Error Codes
Response format
Section titled “Response format”All errors return a JSON body:
{ "error": "Human-readable error message" }Internal errors (500) return a generic message to prevent information leakage. The actual error is logged server-side.
Error codes
Section titled “Error codes”| HTTP Status | Meaning | When |
|---|---|---|
400 | Bad Request | Invalid input, malformed JSON, validation failure |
401 | Unauthorized | Missing, invalid, or expired token |
403 | Forbidden | Authenticated but not allowed (e.g., insufficient role) |
404 | Not Found | File, directory, or upload not found |
409 | Conflict | File already exists (rename without overwrite), TUS offset mismatch |
410 | Gone | Setup window has expired |
428 | Precondition Required | Setup must be completed before this operation |
429 | Too Many Requests | Rate limit exceeded — login (10 per 15 min per IP) or API endpoints (search, thumbnails, HLS — default 60 per min per IP) |
500 | Internal Server Error | Database, I/O, or unexpected error (details logged, not returned) |
Common scenarios
Section titled “Common scenarios”401 on previously-working requests
Section titled “401 on previously-working requests”Your token has expired. Call POST /api/auth/refresh to get a new one, or re-login.
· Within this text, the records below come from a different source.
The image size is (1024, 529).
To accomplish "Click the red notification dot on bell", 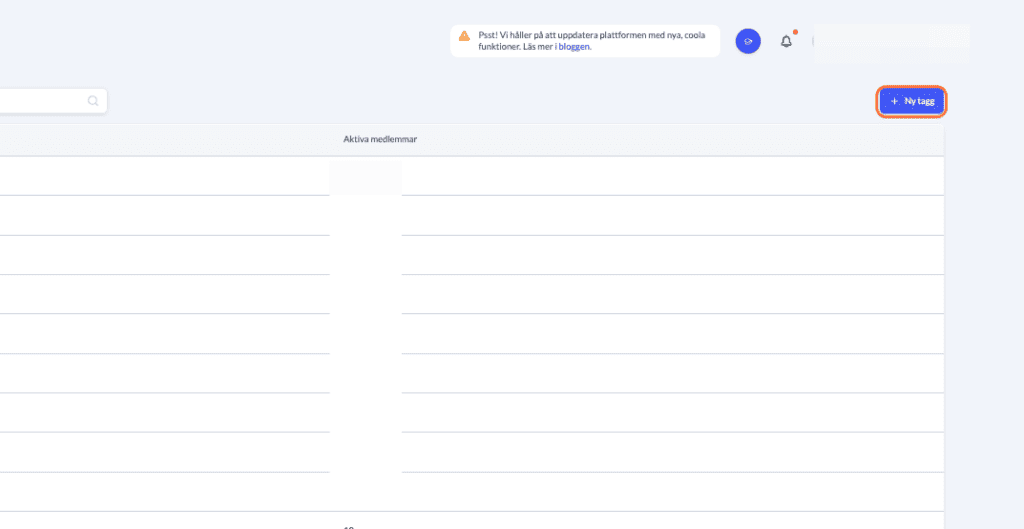I will [x=795, y=32].
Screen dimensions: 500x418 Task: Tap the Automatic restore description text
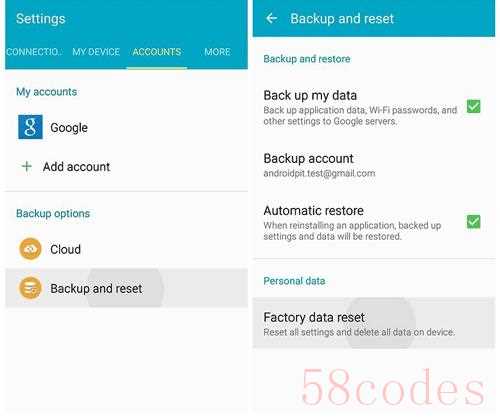(352, 231)
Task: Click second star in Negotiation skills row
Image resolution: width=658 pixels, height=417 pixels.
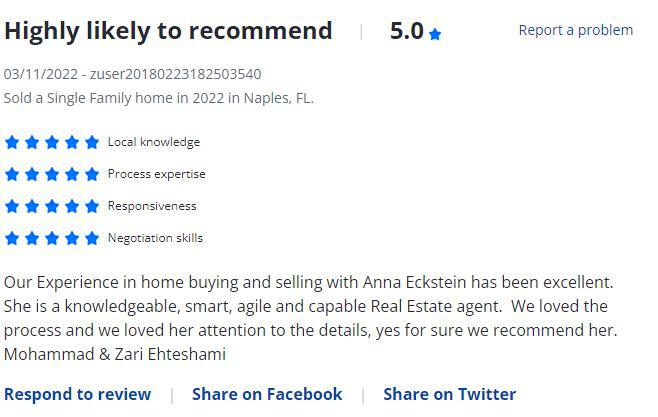Action: click(32, 238)
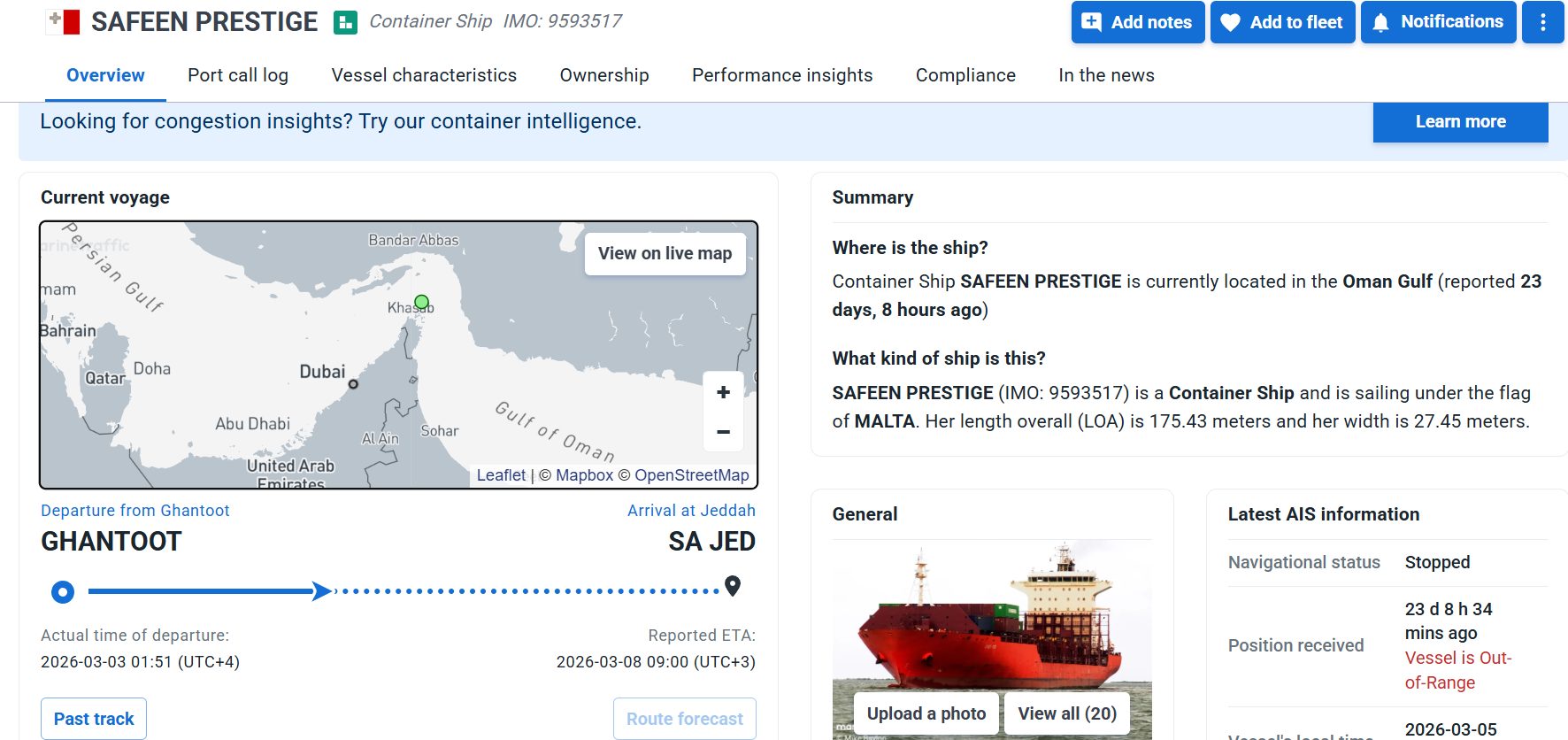Open the Notifications bell button
This screenshot has height=740, width=1568.
click(1438, 22)
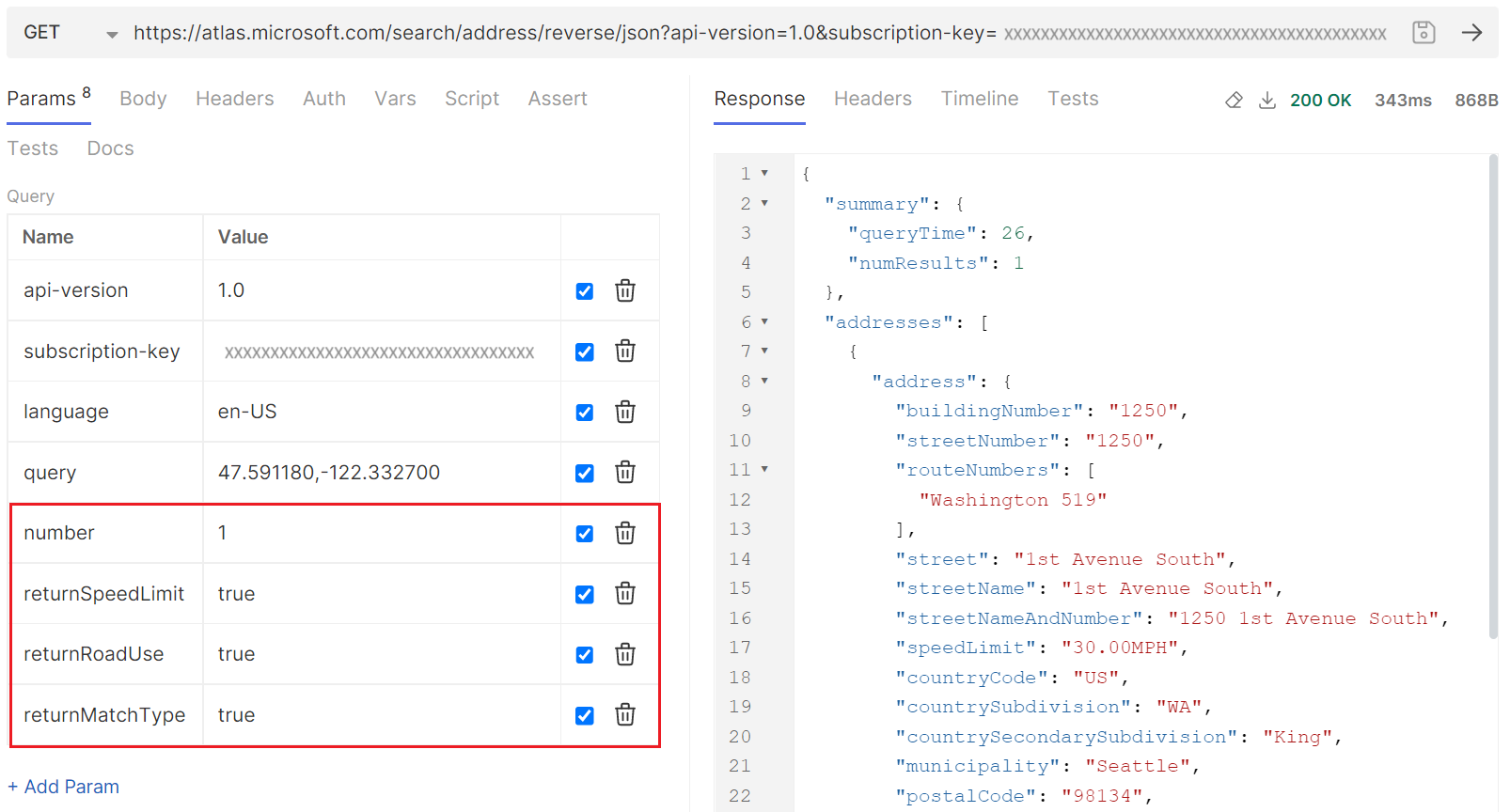
Task: Collapse the summary object on line 2
Action: click(764, 203)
The web UI handles this automatically — a 401 on any non-auth endpoint triggers a logout.
409 on TUS PATCH
Section titled “409 on TUS PATCH”The Upload-Offset header doesn’t match the server’s current offset. Query the offset with HEAD /api/tus/{id} and resume from the returned value.
410 on setup
Section titled “410 on setup”The setup window has expired. Delete rustyfile.db from your data directory and restart to re-open it.
429 on login
Section titled “429 on login”Rate limit hit. Wait up to 15 minutes or try from a different IP. The rate limiter uses a leaky bucket algorithm — the window refills gradually, not all at once.